ブックレビュー「熱帯」森見登美彦(著)
森見登美彦 「熱帯」文春文庫 554頁 ★★★★☆
森見登美彦が、久しぶりに贈ってくれた大長編ファンタジーである。この「熱帯」は直木賞候補作にもあがったが、結局「高校生直木賞」という知られざる賞を受賞した作品でもある。
森見登美彦といえば、2007年のラブコメファンタジーの傑作「夜は短し恋せよ乙女」が有名。我輩としては、妄想好きでビンボー学生が主役の「四畳半神話大系」や、タヌキが主役の「有頂天家族」も大好きだ。しかし2009年6月~2010年2月に朝日新聞夕刊で連載していたときの「聖なる怠け者の冒険」は、前代未聞の大失敗作だった。しかし、その後全面改稿して2013年にやっと出版した「聖なる怠け者の冒険」は、とんでもなく面白い作品に生まれ変わっていたので安心したもんだ。

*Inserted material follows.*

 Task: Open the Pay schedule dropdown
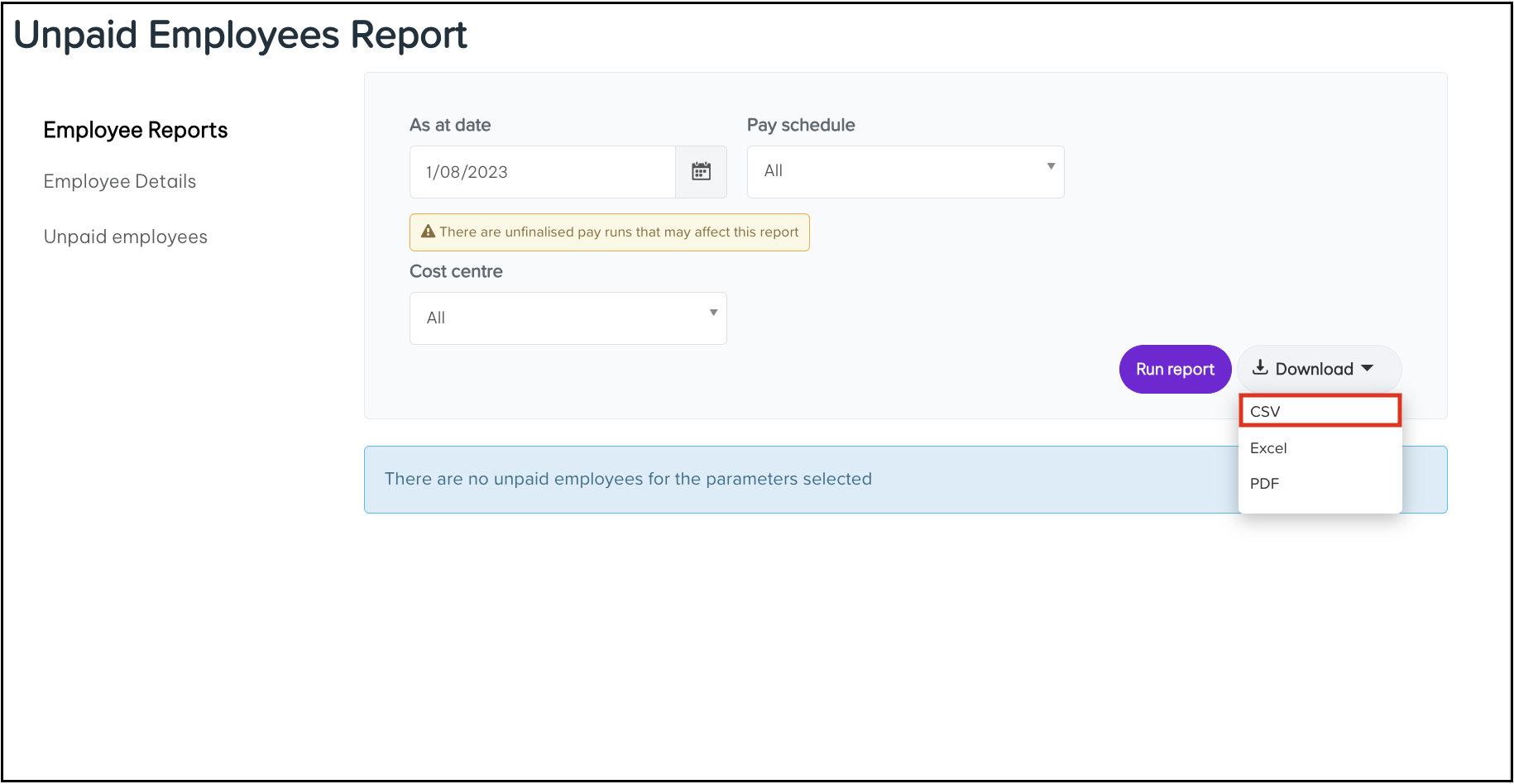click(904, 172)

で、この「熱帯」は、誰も最後まで読んだことがないという謎の本を巡るお話だ。最初はミステリーかなと思って読んでいると、途中からは森見登美彦らしいファンタジーに変わっていく。いわゆるメタフィクションらしい書き方なのだが、謎が謎をよぶ重層的な構造になっており、先の読めない摩訶不思議で不可解でもある小説だ。
『謎の本』がテーマの小説は昔から多数ある。我輩が好きなのは、1997年に出版された恩田陸の傑作ミステリー「三月は深き紅の淵を」という、素敵なタイトルの連作短編集だ。これこそ『ものがたり好き』のための物語と言い切れるのだ。そういえば1980年の世界的ベストセラーであるウンベルト・エーコの名著「薔薇の名前」は、14世紀イタリアの修道院を舞台にした奇怪な事件のミステリー小説だが、ここでも読むと必ず死ぬという謎の本が登場していたな。
最近は専門書ばかり読んでいたので、子供のころから大量に読んでいた小説からは、しばらく離れていた。しかし久しぶりに小説を読んでみると、面白いもんだ。ロジックだのデジタル思考などとは、真逆の世界にあるファンタジーも、また良いもんだな。
ま~とにかく、この小説は「千一夜物語」をモチーフにした、本好き・小説好き・物語好きのための「お話」なのである。一度読み始めたら、現実世界に戻れなくなる魔法の物語なのであった。